### TAREFAS A REALIZAR
1 - Como você resumiria em duas frases a resenha de Moonrise Kingdom?
2 - As afirmações abaixo estão de acordo com a resenha de Moonrise Kingdom? Responda sim ou não a cada uma, citando literalmente as palavras decisivas da resenha.
(a) A resenha considera brusca a virada de intenção dos escoteiros.
(b) O filme é de 2010.
(c) Segundo a resenha, o filme supera o que se espera de Wes Anderson.

Moonrise Kingdom

Dir: Wes Anderson

Ano: 2012

Minha avaliação: Muito bom, exatamente o que se deve esperar de um grande diretor como Wes Anderson, nem mais nem menos.

Pontos fortes: Os mesmos da maioria de seus filmes, boa direção, roteiro cheio de interessantes, a boa direção de arte e, principalmente, o modo como trata as relações familiares.

Pontos fracos: Primeiro a virada de intenção dos escoteiros (muito brusca). Também não gostei de uma cena em que os amigos de Sam pareciam estar longe (próximo a um barco) em seguida aparecem à sua frente.

### DADOS COLETADOS

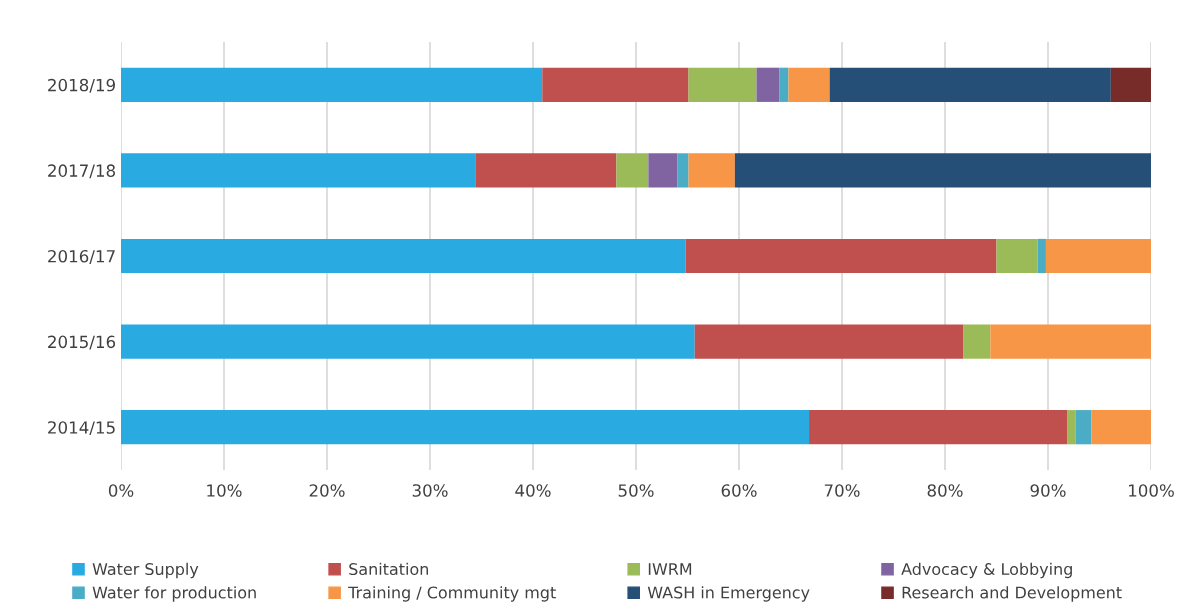 The height and width of the screenshot is (616, 1195). I want to click on x-tick-label: 10%, so click(224, 490).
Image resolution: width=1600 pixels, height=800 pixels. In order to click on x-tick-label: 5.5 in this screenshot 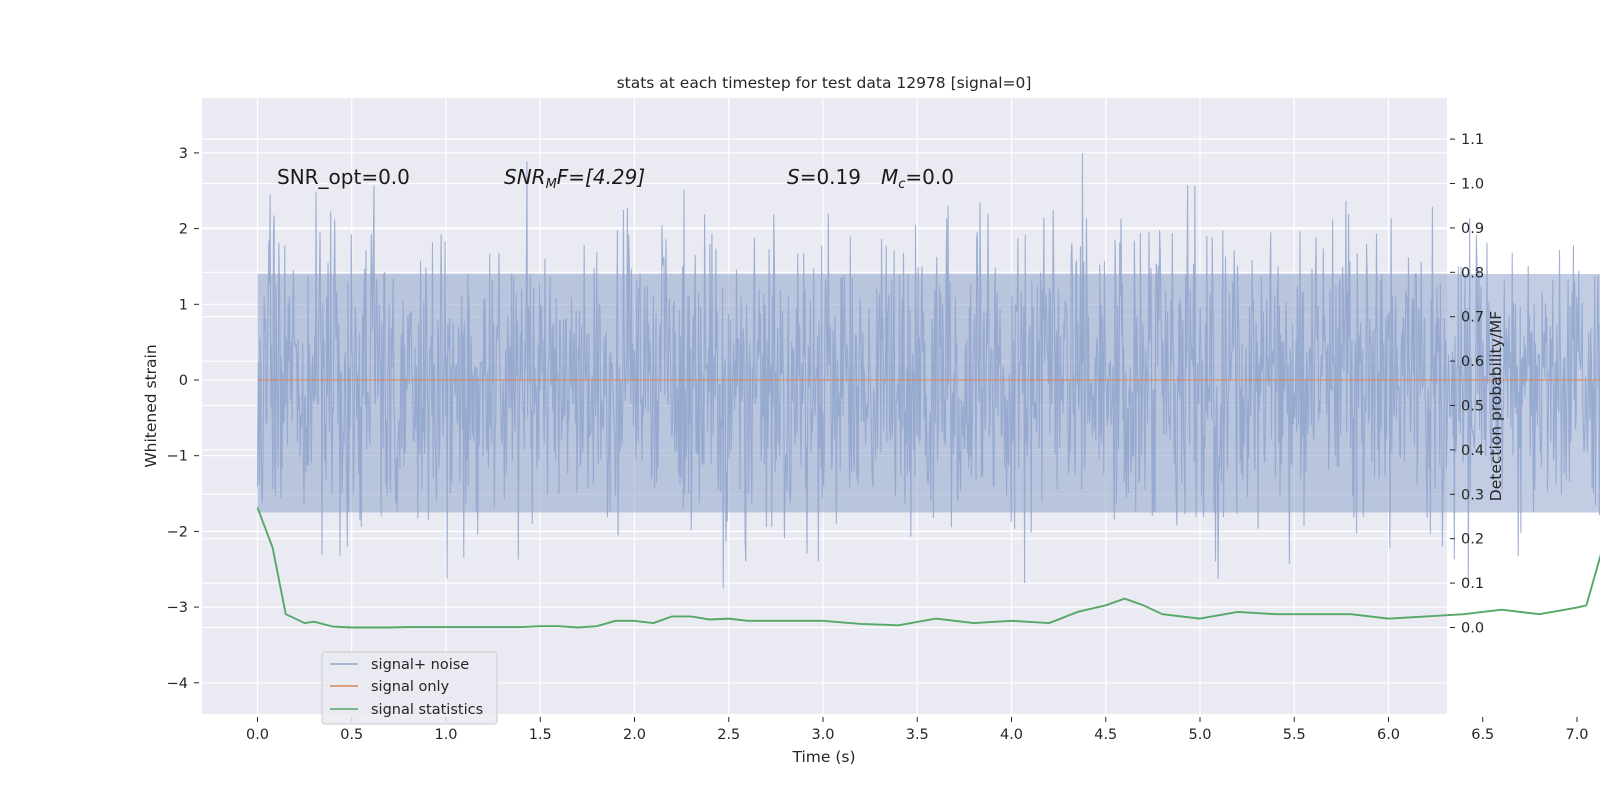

### SOLUÇÕES DAS TAREFAS
1 - A resenha considera muito bom Moonrise Kingdom, filme de 2012 dirigido por Wes Anderson, e destaca como pontos fortes a boa direção, a direção de arte e, principalmente, o modo como trata as relações familiares. Como pontos fracos, aponta a virada de intenção dos escoteiros, julgada muito brusca, e uma cena em que os amigos de Sam parecem estar longe e em seguida aparecem à sua frente.

2 -
(a) Sim: "Primeiro a virada de intenção dos escoteiros (muito brusca)."
(b) Não: "Ano: 2012"
(c) Não: "exatamente o que se deve esperar de um grande diretor como Wes Anderson, nem mais nem menos."